WHAT YOU NEED TO DO:
Print what the records say exactly, and omit the pictures.

++++ EXERCISE MATERIAL ++++

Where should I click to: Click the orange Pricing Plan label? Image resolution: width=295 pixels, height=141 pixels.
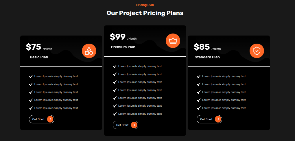(x=145, y=5)
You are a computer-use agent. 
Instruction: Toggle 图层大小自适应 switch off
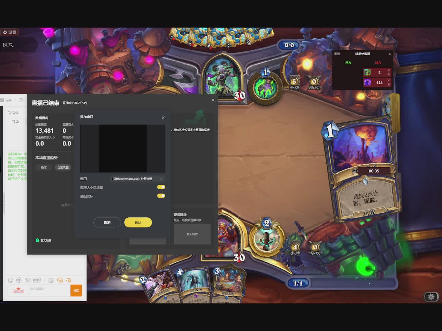(161, 187)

++++

FINAL ANSWER:
Where should I click to: Click the orange Pricing Plan label? Image resolution: width=295 pixels, height=141 pixels.
(x=145, y=5)
You are a computer-use agent. 
Instruction: Toggle 图层大小自适应 switch off
(161, 187)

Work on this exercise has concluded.